Dame Turns Ignition on New Key Venture Fund –

David Dame wants you – and his corporate overseers – to know that he holds no ill will toward Cleveland. Dame, who grew up an Army brat, has spent the past six years of his nomadic life in Northeastern Ohio as a managing director of Key Principal Partners (KPP), KeyCorp’s private equity investment arm. And he would have stayed put had Key not asked him to head an expanded venture capital practice named Key Venture Partners.

“I really enjoyed my time in Cleveland,” Dame says. “But when you’re talking about investing growth capital into technology companies, it makes the most sense to be either near Boston or on the West Coast.” Dame quickly moved his family to Weston, Mass., and leased some space in neighboring Waltham for Key Venture’s offices.

Boston won out due to what Dame perceives to be a regional dearth of growth capital for companies halfway between products and profits: “We have noticed a polarization going on in venture capital. Early-stage firms have refocused on early stage and the later-stage firms have gone later. On top of this, many institutional and corporate investors dropped out of the expansion, or growth, arena when the bubble burst, creating a void of small, growth-stage investors.”

Helping Dame with the Boston territory is co-managing director Ted Mocarski, a Nautic Partners co-founder who was introduced to Dame by KPP advisor Joe McCullen. The team will be fleshed out by associates Matt Brennan, Vaibhav Nalwaya and Brody Stout.

“We’re already looking at deals, and expect to close two before we move into our new office in January,” Mocarski says.

Over lunch at Bertucci’s in Waltham, Dame is quick to point out that Key Venture Partners is not as new as it may appear. The firm actually was born during the Internet bubble, when KPP realized that it could no longer ignore the burgeoning technology bandwagon. The later-stage shop hired Dame away from IBM’s Emerging Technology Group and immediately put him to work investing in companies like Xyvision and TechBooks.

Dame’s initial capital pool was a $70 million vehicle that featured KeyCorp as its sole limited partner. The fund mostly avoided the business-to-consumer plays that felled other 1999 alumni, and now stands fully committed with 12 portfolio companies. None of those investments has gone belly-up, although Key was severely diluted in the cases of Printcafe Software Inc. and PlanetPrint. Dame says that the fund has one portfolio company in registration (Open Solutions Inc.), and that the initial $70 million will generate a positive return.

IPO Queued Up

Based on both Dame’s track record and a continued desire to diversify via venture capital, KeyCorp approved a plan earlier this year that resulted in Key Venture Partners. The new group has $100 million in committed capital from KeyCorp, which is expected to last for at least the next two years. Mocarski says that the group may consider outside fund-raising in the second quarter of 2005, but that the parent bank will always be welcome as a backer.
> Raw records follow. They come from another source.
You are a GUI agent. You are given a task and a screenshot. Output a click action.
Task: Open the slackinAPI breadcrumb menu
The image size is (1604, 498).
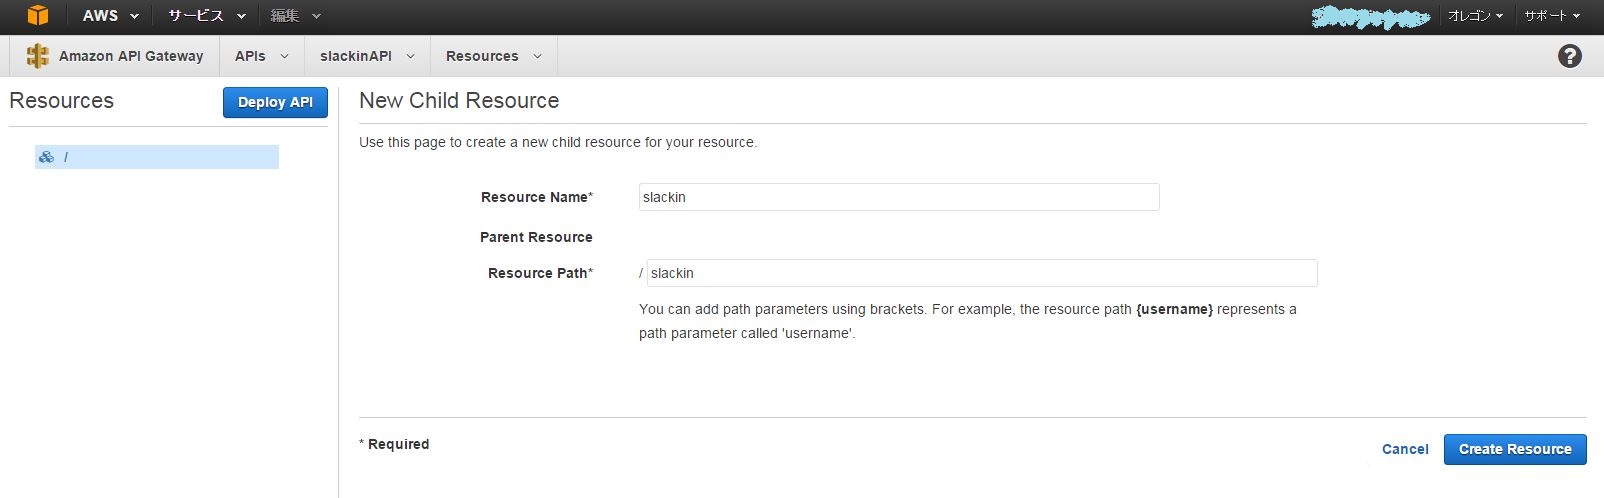366,56
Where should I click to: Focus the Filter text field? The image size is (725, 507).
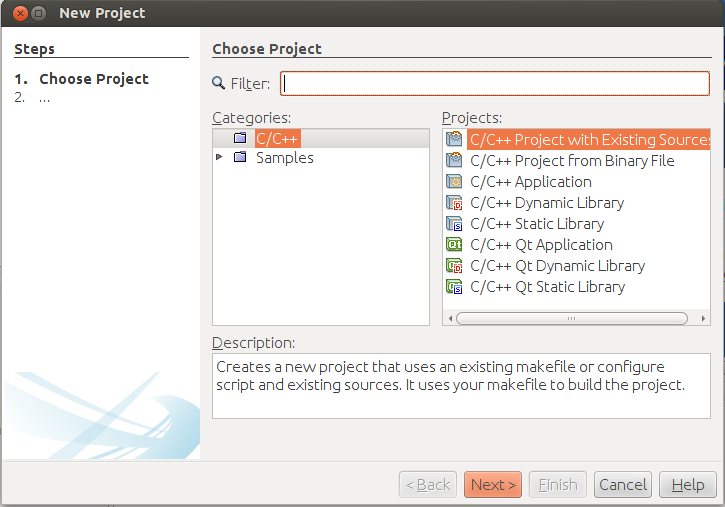point(495,84)
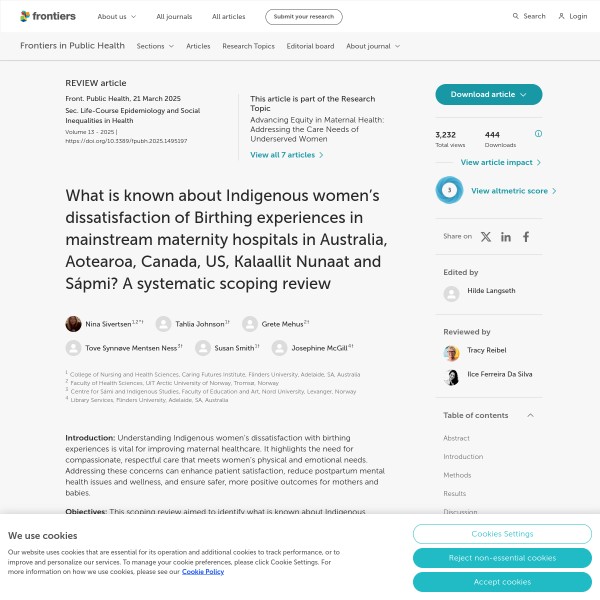
Task: Click the Login user icon
Action: (x=561, y=16)
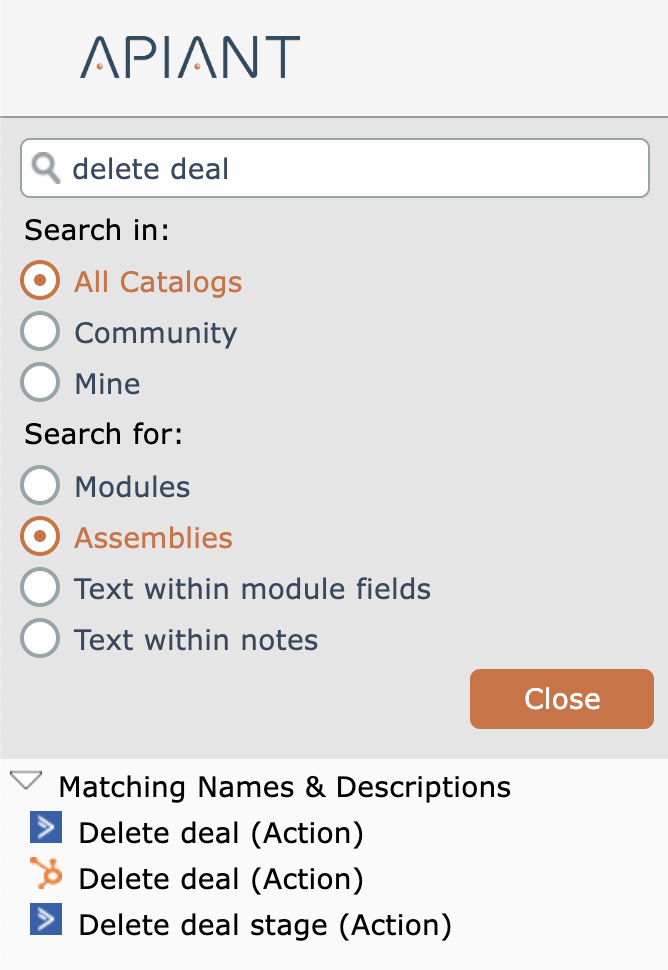Click blue icon beside Delete deal stage

pos(46,921)
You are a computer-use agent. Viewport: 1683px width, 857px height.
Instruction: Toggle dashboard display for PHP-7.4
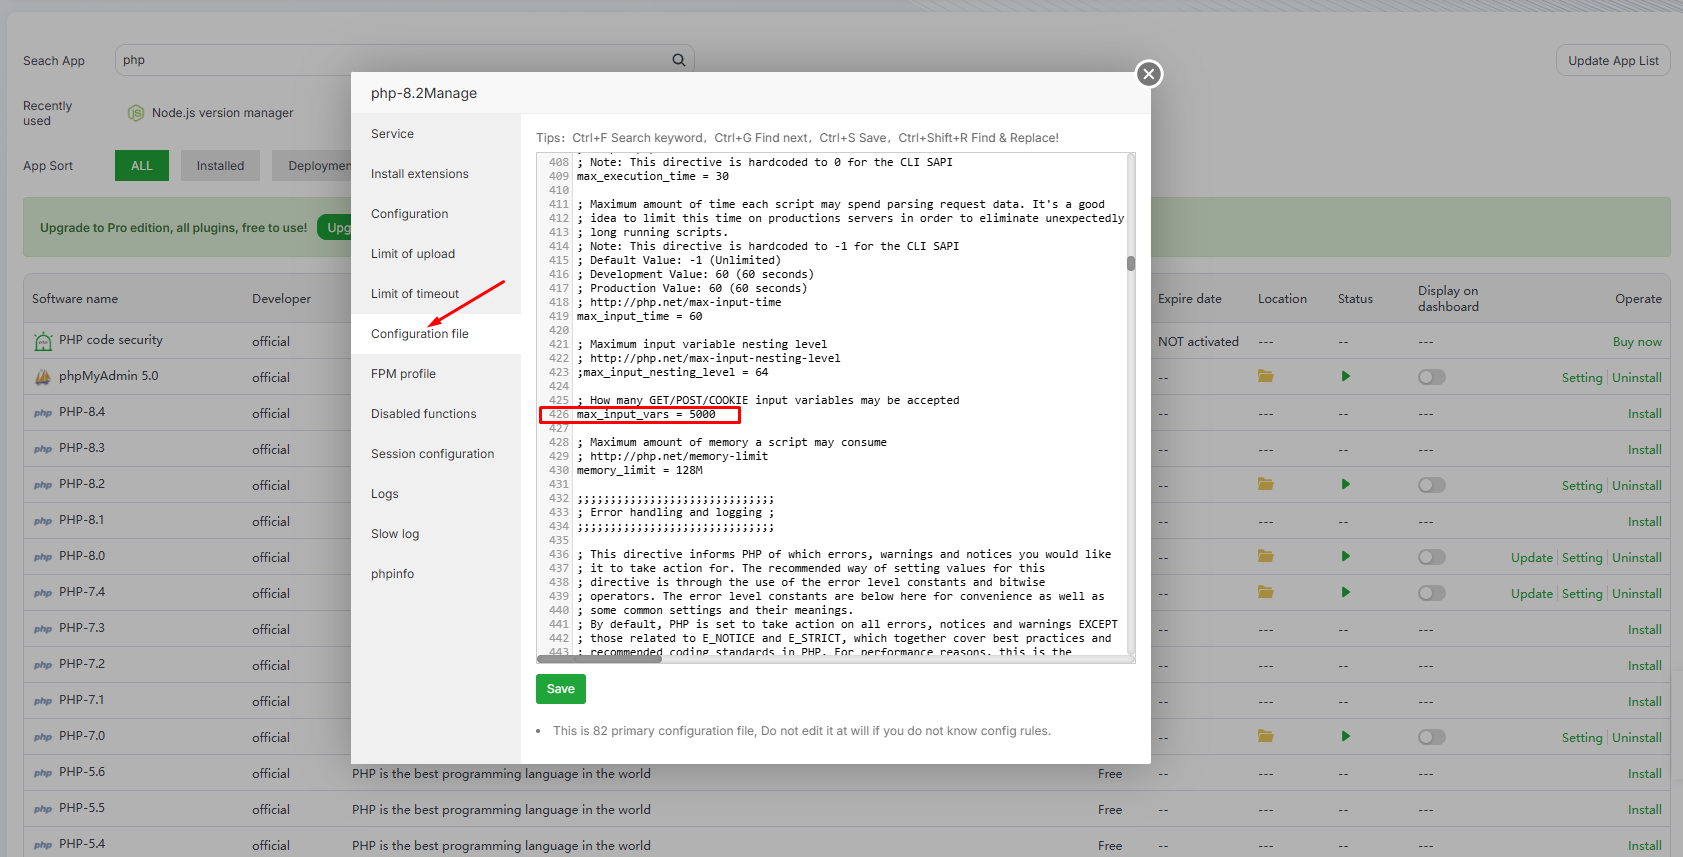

Before a new fund can be raised, however, there is the matter of investing the current fund. Key Venture Partners will invest in a wide range of technology companies, with Mocarski focused on communications and Dame targeting IT.

“Our strategy is somewhat unique,” Mocarski says. “We are expanding our venture investing when many are reducing venture exposure, we are focusing on communications and IT/software when many are moving to health and biotechnology, and we are focusing on leading small expansion- stage investment opportunities when many are moving back to early stage and to later stage with larger deal sizes.”

They will invest between $3 million to $10 million over the life of a portfolio company, and Key will either lead or co-lead the initial round. It’s looking for startups that have proven business models, customer traction, room for growth and are at or near EBITDA breakeven. The firm may also provide subordinated debt financing through its continued relationship with KPP, which recently raised $78 million for its second mezzanine fund.

“When early-stage firms like North Bridge and Matrix are looking for guys to lead growth financings for their portfolio companies,” says Mocarski, ” we want to be who they think of.”